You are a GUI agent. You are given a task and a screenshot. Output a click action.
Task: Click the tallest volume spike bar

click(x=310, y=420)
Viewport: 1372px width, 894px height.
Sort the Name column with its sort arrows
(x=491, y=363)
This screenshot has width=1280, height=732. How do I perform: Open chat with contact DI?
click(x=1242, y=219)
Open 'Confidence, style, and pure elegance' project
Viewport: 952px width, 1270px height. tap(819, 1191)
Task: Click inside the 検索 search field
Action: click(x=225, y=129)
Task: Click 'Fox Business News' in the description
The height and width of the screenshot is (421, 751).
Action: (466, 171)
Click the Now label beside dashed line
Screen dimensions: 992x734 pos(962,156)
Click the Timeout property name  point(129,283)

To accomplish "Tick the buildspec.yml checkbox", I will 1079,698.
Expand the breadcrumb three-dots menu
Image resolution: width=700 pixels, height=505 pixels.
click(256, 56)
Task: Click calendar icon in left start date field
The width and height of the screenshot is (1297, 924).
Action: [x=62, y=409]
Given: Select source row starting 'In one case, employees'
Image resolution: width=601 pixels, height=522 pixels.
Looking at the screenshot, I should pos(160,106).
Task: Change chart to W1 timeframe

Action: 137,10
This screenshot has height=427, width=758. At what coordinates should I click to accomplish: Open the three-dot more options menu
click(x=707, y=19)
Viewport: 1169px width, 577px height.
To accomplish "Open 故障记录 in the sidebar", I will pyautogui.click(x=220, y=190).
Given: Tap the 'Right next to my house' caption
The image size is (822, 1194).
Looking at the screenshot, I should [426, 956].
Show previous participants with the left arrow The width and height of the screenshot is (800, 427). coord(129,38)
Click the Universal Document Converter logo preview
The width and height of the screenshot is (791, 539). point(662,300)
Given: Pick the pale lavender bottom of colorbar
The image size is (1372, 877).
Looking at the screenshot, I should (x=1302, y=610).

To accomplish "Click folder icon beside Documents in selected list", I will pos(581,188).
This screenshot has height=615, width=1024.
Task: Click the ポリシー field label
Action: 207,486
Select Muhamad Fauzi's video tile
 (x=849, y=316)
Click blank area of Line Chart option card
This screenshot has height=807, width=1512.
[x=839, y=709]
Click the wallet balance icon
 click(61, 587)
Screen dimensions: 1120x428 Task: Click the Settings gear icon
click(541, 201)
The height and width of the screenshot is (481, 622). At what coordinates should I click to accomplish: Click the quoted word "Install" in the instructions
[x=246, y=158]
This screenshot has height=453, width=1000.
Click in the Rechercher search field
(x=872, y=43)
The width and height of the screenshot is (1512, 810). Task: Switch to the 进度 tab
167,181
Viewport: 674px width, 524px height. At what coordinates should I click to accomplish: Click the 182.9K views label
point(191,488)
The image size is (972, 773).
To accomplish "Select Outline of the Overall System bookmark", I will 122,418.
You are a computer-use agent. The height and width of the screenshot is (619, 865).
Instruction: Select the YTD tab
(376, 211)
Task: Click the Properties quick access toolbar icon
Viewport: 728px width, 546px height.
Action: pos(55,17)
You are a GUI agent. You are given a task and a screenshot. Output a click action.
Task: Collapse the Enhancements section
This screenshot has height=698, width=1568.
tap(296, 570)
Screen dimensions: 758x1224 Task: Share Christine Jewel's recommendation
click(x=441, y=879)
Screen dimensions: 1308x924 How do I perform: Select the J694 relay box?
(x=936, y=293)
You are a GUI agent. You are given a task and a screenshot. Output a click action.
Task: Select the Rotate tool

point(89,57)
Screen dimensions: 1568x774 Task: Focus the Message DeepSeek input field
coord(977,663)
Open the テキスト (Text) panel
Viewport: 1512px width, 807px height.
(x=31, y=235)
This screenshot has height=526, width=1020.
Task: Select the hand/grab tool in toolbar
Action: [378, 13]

┄┄┄┄┄┄

WHAT IS ASKED
Copy all of the material above, line for line, without changing a single character.

OUTPUT FOR THIS TASK
You are a GUI agent. You are given a task and a screenshot. Output a click action.
Task: Click the tallest volume spike bar

click(x=310, y=420)
Viewport: 1372px width, 894px height.
Sort the Name column with its sort arrows
(x=491, y=363)
This screenshot has width=1280, height=732. How do I perform: Open chat with contact DI?
click(x=1242, y=219)
Open 'Confidence, style, and pure elegance' project
Viewport: 952px width, 1270px height. tap(819, 1191)
Task: Click inside the 検索 search field
Action: click(x=225, y=129)
Task: Click 'Fox Business News' in the description
The height and width of the screenshot is (421, 751).
Action: (466, 171)
Click the Now label beside dashed line
Screen dimensions: 992x734 pos(962,156)
Click the Timeout property name  point(129,283)

To accomplish "Tick the buildspec.yml checkbox", I will 1079,698.
Expand the breadcrumb three-dots menu
Image resolution: width=700 pixels, height=505 pixels.
click(256, 56)
Task: Click calendar icon in left start date field
The width and height of the screenshot is (1297, 924).
Action: [x=62, y=409]
Given: Select source row starting 'In one case, employees'
Image resolution: width=601 pixels, height=522 pixels.
Looking at the screenshot, I should pos(160,106).
Task: Change chart to W1 timeframe

Action: 137,10
This screenshot has height=427, width=758. At what coordinates should I click to accomplish: Open the three-dot more options menu
click(x=707, y=19)
Viewport: 1169px width, 577px height.
To accomplish "Open 故障记录 in the sidebar", I will pyautogui.click(x=220, y=190).
Given: Tap the 'Right next to my house' caption
The image size is (822, 1194).
Looking at the screenshot, I should [426, 956].
Show previous participants with the left arrow The width and height of the screenshot is (800, 427). coord(129,38)
Click the Universal Document Converter logo preview
The width and height of the screenshot is (791, 539). point(662,300)
Given: Pick the pale lavender bottom of colorbar
The image size is (1372, 877).
Looking at the screenshot, I should (x=1302, y=610).

To accomplish "Click folder icon beside Documents in selected list", I will pos(581,188).
This screenshot has height=615, width=1024.
Task: Click the ポリシー field label
Action: 207,486
Select Muhamad Fauzi's video tile
 (x=849, y=316)
Click blank area of Line Chart option card
This screenshot has height=807, width=1512.
[x=839, y=709]
Click the wallet balance icon
 click(61, 587)
Screen dimensions: 1120x428 Task: Click the Settings gear icon
click(541, 201)
The height and width of the screenshot is (481, 622). At what coordinates should I click to accomplish: Click the quoted word "Install" in the instructions
[x=246, y=158]
This screenshot has height=453, width=1000.
Click in the Rechercher search field
(x=872, y=43)
The width and height of the screenshot is (1512, 810). Task: Switch to the 进度 tab
167,181
Viewport: 674px width, 524px height. At what coordinates should I click to accomplish: Click the 182.9K views label
point(191,488)
The image size is (972, 773).
To accomplish "Select Outline of the Overall System bookmark", I will 122,418.
You are a computer-use agent. The height and width of the screenshot is (619, 865).
Instruction: Select the YTD tab
(376, 211)
Task: Click the Properties quick access toolbar icon
Viewport: 728px width, 546px height.
Action: pos(55,17)
You are a GUI agent. You are given a task and a screenshot. Output a click action.
Task: Collapse the Enhancements section
This screenshot has height=698, width=1568.
tap(296, 570)
Screen dimensions: 758x1224 Task: Share Christine Jewel's recommendation
click(x=441, y=879)
Screen dimensions: 1308x924 How do I perform: Select the J694 relay box?
(x=936, y=293)
You are a GUI agent. You are given a task and a screenshot. Output a click action.
Task: Select the Rotate tool

point(89,57)
Screen dimensions: 1568x774 Task: Focus the Message DeepSeek input field
coord(977,663)
Open the テキスト (Text) panel
Viewport: 1512px width, 807px height.
(x=31, y=235)
This screenshot has height=526, width=1020.
Task: Select the hand/grab tool in toolbar
Action: [378, 13]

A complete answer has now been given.